The primary analysis will be according to the intention-to-treat principle. Additionally, a priori sensitivity analyses will be undertaken, omitting participants withdrawn as a consequence of reluctance to continue with the trial, conception after taking the nutritional drink for less than 21 days, less than 60% uptake with the intervention (evidenced by sachet counting), not conceiving after 12 months of participation or not achieving a pregnancy of more than 28 weeks. Further sensitivity analyses using a ‘per protocol’ or an ‘as treated’ analysis will be performed if deemed appropriate by the trial statisticians. For analysis of the primary endpoint only: if exploratory analysis reveals the presence of outliers, as identified by independent experts and/or the trial statisticians, sensitivity analysis will be performed excluding these outliers. Analyses will be specified in the study statistical analysis plan finalised by the Trial Management Group before unblinding the data. The influence of missing data will be examined using multiple imputation techniques. There are no formal planned interim analyses of the primary outcome, but progress reports on all data issues will be presented to the Independent Data Monitoring and Safety Committee, who will agree their charter at their first meeting. Analyses of the baseline phenotypic data that do not require unblinding will be undertaken. We will build prognostic models using baseline covariates on the primary outcome of maternal glucose tolerance in pregnancy. Planned subgroup analyses will include stratification by ethnicity across study sites.
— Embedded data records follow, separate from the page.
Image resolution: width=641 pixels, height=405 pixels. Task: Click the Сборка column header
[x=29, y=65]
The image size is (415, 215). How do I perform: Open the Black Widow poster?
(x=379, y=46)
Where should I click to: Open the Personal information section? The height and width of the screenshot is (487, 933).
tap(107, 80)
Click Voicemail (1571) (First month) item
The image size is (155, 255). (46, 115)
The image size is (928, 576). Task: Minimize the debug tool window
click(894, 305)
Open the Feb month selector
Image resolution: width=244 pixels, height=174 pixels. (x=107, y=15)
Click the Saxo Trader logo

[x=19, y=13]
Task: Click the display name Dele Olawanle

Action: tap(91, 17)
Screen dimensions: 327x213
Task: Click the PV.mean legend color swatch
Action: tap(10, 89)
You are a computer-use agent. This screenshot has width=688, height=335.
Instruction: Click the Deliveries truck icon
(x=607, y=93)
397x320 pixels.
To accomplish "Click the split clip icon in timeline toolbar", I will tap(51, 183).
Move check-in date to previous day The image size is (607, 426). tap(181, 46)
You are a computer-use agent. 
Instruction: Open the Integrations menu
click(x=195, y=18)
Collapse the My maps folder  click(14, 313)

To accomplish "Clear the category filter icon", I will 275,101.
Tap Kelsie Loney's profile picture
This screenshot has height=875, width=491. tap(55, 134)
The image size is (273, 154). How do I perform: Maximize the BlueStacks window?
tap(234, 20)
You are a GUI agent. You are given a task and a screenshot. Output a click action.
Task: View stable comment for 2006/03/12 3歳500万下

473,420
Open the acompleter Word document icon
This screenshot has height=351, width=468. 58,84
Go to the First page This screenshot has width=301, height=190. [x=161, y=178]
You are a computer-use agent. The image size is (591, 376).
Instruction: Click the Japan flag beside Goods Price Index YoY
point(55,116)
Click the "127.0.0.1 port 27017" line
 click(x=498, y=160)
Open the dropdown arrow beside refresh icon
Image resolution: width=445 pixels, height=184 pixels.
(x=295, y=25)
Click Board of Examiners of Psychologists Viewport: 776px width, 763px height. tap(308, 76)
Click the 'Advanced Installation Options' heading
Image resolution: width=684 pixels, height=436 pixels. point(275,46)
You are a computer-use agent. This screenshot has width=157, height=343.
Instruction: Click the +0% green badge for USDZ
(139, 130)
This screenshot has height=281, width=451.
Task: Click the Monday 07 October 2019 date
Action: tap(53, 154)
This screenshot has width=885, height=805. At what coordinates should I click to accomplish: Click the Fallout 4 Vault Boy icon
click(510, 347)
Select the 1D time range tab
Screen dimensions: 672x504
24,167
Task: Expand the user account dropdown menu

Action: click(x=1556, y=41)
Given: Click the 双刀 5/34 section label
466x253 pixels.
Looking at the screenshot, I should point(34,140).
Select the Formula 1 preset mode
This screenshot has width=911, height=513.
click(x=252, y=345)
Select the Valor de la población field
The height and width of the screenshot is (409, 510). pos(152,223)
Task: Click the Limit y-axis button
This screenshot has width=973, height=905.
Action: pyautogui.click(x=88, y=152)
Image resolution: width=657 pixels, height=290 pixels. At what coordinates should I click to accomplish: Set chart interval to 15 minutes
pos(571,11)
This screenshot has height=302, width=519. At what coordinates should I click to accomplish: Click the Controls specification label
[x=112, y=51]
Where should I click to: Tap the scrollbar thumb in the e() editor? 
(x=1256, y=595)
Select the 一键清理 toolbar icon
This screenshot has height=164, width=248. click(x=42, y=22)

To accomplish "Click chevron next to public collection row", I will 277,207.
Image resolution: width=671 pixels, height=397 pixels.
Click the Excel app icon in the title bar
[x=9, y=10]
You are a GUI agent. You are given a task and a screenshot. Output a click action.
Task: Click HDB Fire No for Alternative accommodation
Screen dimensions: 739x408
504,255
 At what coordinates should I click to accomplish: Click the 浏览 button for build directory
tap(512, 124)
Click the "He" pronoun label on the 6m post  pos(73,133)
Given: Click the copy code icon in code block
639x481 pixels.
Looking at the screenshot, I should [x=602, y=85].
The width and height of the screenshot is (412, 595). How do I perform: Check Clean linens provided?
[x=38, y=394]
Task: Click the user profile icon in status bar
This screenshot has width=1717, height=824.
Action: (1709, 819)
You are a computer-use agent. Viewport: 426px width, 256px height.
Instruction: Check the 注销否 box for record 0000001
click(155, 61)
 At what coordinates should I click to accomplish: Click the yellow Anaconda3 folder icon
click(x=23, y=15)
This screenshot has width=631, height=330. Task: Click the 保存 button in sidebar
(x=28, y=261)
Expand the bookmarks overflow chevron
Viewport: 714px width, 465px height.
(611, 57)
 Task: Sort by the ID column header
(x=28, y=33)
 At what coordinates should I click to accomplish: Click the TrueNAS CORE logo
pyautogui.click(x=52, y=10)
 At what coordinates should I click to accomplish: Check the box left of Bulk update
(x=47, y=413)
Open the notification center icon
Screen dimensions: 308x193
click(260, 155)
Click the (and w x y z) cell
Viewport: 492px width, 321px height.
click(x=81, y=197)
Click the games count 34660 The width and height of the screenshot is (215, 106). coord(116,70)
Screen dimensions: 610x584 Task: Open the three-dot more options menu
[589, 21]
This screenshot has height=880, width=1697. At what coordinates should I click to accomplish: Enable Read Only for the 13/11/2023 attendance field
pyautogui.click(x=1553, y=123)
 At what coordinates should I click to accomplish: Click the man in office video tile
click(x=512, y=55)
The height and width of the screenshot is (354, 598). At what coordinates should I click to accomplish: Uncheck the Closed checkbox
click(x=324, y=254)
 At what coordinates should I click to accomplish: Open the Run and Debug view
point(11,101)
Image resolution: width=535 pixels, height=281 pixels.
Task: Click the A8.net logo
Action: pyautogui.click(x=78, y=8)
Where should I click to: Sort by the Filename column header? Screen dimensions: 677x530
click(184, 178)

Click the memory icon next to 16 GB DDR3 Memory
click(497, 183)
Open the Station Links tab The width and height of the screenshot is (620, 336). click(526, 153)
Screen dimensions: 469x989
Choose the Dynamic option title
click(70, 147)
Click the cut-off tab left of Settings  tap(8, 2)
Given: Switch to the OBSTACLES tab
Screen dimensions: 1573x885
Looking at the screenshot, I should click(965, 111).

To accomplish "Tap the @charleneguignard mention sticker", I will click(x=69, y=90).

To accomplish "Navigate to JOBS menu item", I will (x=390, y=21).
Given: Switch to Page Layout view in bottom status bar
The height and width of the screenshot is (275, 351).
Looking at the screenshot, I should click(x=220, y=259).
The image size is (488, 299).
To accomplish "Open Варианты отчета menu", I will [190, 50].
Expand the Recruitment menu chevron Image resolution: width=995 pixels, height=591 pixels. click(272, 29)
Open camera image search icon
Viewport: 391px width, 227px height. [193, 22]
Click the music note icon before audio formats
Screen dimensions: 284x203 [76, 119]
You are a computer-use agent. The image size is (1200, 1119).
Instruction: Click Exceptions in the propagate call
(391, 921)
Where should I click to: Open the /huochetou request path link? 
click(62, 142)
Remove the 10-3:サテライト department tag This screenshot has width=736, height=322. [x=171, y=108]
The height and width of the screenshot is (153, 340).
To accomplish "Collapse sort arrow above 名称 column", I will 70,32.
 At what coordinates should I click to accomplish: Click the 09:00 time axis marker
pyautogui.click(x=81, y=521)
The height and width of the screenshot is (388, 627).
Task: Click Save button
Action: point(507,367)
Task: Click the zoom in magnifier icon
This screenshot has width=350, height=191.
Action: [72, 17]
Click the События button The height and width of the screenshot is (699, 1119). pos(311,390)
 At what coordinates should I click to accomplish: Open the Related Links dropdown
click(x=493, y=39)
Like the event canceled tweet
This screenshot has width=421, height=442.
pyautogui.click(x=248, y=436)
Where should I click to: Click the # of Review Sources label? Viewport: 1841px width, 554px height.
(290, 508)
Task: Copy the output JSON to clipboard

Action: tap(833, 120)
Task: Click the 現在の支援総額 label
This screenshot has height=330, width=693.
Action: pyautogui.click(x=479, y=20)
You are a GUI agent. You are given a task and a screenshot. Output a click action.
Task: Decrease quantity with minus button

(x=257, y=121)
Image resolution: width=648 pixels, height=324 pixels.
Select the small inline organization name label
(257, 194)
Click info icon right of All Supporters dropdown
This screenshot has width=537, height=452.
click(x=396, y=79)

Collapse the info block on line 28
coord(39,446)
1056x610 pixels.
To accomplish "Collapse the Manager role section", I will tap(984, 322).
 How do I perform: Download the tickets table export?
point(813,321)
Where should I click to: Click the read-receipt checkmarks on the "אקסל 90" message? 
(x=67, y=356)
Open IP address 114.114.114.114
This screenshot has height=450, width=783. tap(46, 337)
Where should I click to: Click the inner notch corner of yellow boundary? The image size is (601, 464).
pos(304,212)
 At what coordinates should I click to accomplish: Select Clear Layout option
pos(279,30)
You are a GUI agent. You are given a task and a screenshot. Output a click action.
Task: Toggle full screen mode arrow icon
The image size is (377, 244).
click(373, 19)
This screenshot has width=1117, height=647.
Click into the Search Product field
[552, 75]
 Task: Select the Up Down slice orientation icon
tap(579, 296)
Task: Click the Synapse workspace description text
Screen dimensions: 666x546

By studying up to 900 prepregnant participants in each of the intervention and control groups, a total of 600 pregnancies and 500 live births is conservatively anticipated, following attrition from miscarriage, ectopic pregnancy, perinatal demise, multiple pregnancy, voluntary participant withdrawal, inability to comply with the protocol, withdrawal for medical reasons at the discretion of the investigator and loss-to-follow-up. A study of 250 pregnancies with 28-week OGTT data in each group has 89% power to detect a 0.1-mmol/L reduction in fasting plasma glucose and 84% power to detect a 0.3-mmol/L reduction in 2-h plasma glucose at the 5% level of significance. In the Hyperglycemia and Adverse Pregnancy Outcomes (HAPO) study such changes in glucose concentrations were associated with >10% changes in the odds of macrosomia and sum of neonatal skinfolds >90th centile and with a >20% change in cord C-peptide >90th centile [6]. As a further illustration of statistical power, using the distribution of 60-min plasma glucose in the HAPO study, a study of 250 participants in each of the two groups has 80% power to detect a difference of ≥0.43 mmol/L in 60-min glucose at P < 0.05. A study of 300 pregnancies in each arm will have an 80% power to detect a reduction in the mean plasma glucose of 0.12, 0.45 and 0.34 mmol/L at fasting, 60 min and 2 h, respectively, with an alpha of 0.017 taking into account multiple testing.

Recruitment for the trial commenced on 3 August 2015; more than half of the participants have been recruited within the following 12 months and recruitment remains ongoing in October 2016. Participants have already progressed through the randomisation and pregnancy phases of the study and initial deliveries have occurred in all three sites.